Zero-Shot Context Generalization in Reinforcement Learning from Few Training Contexts
This addresses generalization issues in reinforcement learning for real-world applications where diverse training data is scarce, though it appears incremental as it builds on existing CMDP frameworks.
The paper tackles the problem of poor generalization in deep reinforcement learning to new environments by proposing a context-enhanced Bellman equation and a data augmentation method, showing improved generalization with numerical validation in simulations.

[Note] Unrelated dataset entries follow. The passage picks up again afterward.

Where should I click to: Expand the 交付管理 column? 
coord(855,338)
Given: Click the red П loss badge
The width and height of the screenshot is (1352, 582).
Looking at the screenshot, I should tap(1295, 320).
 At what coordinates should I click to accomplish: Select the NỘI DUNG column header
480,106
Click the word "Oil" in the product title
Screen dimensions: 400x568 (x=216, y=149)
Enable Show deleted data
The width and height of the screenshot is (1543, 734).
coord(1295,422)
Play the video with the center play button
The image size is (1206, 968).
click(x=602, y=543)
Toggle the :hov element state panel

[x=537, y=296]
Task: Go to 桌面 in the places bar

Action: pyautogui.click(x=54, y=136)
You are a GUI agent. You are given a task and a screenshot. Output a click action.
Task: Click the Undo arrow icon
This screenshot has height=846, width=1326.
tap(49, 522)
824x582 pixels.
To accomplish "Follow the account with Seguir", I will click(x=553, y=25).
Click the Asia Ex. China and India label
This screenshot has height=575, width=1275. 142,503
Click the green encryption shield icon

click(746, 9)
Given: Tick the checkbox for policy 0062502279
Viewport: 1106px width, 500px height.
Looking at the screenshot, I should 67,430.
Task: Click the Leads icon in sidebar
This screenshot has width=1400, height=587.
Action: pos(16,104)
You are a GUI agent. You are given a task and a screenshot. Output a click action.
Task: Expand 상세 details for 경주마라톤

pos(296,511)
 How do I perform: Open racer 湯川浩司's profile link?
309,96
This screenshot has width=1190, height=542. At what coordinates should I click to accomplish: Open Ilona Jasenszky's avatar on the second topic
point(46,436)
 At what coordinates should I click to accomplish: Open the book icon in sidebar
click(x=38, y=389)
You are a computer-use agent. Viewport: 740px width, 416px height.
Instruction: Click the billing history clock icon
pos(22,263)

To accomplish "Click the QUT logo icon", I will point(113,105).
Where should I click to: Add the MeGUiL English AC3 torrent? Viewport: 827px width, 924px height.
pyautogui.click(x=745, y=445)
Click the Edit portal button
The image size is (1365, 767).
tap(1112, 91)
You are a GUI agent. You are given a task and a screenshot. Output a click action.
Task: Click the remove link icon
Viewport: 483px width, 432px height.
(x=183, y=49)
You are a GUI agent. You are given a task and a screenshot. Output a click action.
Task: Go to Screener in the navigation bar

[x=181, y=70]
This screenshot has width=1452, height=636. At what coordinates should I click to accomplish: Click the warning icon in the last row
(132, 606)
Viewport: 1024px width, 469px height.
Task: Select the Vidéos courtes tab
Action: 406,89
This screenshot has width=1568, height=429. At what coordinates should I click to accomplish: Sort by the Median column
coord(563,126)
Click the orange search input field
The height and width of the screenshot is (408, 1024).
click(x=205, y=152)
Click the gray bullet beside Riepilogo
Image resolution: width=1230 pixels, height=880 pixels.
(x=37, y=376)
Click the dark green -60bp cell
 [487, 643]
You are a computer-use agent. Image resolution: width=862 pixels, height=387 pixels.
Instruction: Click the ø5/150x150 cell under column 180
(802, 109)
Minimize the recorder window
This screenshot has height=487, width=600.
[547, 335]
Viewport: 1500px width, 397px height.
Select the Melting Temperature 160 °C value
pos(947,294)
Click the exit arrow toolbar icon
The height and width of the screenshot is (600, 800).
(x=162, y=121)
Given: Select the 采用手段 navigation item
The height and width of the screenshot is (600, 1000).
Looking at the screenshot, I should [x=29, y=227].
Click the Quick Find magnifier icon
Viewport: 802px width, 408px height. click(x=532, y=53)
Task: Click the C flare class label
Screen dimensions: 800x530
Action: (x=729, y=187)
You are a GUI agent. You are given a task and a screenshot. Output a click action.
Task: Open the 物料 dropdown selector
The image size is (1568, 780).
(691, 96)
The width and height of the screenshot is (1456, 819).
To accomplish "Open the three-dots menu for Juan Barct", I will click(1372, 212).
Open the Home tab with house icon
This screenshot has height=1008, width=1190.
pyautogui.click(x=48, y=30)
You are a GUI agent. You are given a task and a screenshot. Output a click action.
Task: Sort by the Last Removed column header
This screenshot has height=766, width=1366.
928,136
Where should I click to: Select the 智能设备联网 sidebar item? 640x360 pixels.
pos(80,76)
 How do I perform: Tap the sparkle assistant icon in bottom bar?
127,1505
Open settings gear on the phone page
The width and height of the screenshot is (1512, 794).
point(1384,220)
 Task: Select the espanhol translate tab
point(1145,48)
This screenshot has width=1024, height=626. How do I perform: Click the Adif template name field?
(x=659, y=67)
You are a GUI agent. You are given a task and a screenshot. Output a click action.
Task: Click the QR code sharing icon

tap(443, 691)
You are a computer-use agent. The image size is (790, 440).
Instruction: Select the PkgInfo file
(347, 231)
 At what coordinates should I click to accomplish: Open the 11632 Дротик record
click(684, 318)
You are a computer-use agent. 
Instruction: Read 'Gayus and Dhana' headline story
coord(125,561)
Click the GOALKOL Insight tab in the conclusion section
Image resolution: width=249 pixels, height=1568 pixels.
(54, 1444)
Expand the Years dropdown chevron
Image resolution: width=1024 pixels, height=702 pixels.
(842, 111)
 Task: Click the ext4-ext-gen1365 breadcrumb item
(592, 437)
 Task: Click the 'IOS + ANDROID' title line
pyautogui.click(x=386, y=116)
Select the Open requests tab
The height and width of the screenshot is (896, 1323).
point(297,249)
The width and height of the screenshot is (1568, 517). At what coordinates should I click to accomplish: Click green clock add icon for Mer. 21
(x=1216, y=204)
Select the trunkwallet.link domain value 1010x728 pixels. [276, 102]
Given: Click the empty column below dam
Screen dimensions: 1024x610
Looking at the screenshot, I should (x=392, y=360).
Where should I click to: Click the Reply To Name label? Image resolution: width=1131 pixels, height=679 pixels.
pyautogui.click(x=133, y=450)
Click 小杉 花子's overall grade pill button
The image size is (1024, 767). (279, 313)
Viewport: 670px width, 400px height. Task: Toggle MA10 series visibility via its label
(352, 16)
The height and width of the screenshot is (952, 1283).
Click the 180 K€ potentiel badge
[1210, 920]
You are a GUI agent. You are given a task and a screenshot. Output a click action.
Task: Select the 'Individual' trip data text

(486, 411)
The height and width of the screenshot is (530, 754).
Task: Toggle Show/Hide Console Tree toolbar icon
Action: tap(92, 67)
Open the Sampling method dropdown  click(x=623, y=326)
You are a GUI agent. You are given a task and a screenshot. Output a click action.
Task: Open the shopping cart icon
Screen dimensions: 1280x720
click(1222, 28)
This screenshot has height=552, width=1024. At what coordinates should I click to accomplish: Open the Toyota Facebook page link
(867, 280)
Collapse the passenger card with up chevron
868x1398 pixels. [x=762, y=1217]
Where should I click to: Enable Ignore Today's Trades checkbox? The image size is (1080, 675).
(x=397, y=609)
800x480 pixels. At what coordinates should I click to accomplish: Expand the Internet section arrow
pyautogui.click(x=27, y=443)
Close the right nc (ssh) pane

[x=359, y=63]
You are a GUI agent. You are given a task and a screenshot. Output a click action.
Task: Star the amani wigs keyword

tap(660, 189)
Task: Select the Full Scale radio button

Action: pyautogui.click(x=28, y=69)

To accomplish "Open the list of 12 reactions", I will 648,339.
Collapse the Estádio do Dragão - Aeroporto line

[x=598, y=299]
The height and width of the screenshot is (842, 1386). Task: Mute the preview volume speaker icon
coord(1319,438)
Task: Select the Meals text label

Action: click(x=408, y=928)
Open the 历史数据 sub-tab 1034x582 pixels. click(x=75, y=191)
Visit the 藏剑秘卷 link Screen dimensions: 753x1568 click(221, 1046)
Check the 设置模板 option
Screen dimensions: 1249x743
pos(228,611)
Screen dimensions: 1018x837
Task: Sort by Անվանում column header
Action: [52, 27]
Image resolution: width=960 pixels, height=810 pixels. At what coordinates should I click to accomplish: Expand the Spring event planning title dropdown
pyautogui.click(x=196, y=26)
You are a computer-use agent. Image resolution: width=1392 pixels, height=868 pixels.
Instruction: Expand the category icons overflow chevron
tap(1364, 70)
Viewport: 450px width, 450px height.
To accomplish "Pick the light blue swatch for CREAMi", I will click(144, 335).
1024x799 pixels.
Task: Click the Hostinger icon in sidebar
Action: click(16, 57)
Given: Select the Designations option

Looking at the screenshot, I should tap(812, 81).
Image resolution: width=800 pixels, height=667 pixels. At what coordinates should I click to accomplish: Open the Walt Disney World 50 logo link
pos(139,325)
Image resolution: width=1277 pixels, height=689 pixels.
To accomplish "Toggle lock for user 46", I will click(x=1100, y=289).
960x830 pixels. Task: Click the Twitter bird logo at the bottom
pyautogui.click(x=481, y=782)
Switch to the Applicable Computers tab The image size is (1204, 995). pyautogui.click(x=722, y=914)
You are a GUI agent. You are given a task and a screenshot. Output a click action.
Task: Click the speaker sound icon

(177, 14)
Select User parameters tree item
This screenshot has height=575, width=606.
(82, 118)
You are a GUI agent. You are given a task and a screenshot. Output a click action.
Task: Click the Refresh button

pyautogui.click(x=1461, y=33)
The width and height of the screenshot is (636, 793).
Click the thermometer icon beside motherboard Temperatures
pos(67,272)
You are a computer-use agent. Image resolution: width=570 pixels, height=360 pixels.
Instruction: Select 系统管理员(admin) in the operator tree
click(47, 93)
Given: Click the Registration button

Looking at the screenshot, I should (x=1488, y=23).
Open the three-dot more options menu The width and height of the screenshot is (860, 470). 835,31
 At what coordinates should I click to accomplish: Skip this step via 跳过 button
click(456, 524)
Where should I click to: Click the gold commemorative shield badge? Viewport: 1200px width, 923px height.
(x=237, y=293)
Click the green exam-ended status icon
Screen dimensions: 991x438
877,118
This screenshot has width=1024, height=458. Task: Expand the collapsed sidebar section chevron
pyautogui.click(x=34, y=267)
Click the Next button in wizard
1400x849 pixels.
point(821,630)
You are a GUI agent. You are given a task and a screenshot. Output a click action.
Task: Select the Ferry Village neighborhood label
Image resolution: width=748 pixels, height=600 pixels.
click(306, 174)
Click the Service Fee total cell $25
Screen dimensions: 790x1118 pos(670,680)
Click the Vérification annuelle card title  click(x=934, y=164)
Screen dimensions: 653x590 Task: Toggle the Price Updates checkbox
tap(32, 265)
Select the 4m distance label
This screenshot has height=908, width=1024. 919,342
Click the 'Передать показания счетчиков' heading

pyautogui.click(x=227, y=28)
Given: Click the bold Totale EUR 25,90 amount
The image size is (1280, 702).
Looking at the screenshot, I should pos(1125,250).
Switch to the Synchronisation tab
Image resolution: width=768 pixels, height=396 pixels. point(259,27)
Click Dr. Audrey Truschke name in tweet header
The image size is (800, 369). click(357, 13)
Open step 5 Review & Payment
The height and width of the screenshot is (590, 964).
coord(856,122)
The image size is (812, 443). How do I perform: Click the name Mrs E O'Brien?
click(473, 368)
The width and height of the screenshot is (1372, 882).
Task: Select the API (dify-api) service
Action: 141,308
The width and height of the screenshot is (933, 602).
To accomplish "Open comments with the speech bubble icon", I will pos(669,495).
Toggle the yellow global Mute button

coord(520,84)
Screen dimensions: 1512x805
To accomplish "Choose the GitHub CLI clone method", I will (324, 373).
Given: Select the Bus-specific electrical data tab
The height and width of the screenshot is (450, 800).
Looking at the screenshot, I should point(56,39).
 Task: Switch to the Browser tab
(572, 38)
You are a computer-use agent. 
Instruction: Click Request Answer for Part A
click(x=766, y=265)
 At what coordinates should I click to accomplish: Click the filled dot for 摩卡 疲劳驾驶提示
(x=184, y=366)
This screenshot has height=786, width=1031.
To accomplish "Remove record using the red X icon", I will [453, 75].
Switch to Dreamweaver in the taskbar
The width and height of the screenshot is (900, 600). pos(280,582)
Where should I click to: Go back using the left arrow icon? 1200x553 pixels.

Deep reinforcement learning (DRL) has achieved remarkable success across multiple domains, including competitive games, natural language processing, and robotics. Despite these advancements, policies trained via DRL often struggle to generalize to evaluation environments with different parameters. This challenge is typically addressed by training with multiple contexts and/or by leveraging additional structure in the problem. However, obtaining sufficient training data across diverse contexts can be impractical in real-world applications. In this work, we consider contextual Markov decision processes (CMDPs) with transition and reward functions that exhibit regularity in context parameters. We introduce the context-enhanced Bellman equation (CEBE) to improve generalization when training on a single context. We prove both analytically and empirically that the CEBE yields a first-order approximation to the Q-function trained across multiple contexts. We then derive context sample enhancement (CSE) as an efficient data augmentation method for approximating the CEBE in deterministic control environments. We numerically validate the performance of CSE in simulation environments, showcasing its potential to improve generalization in DRL.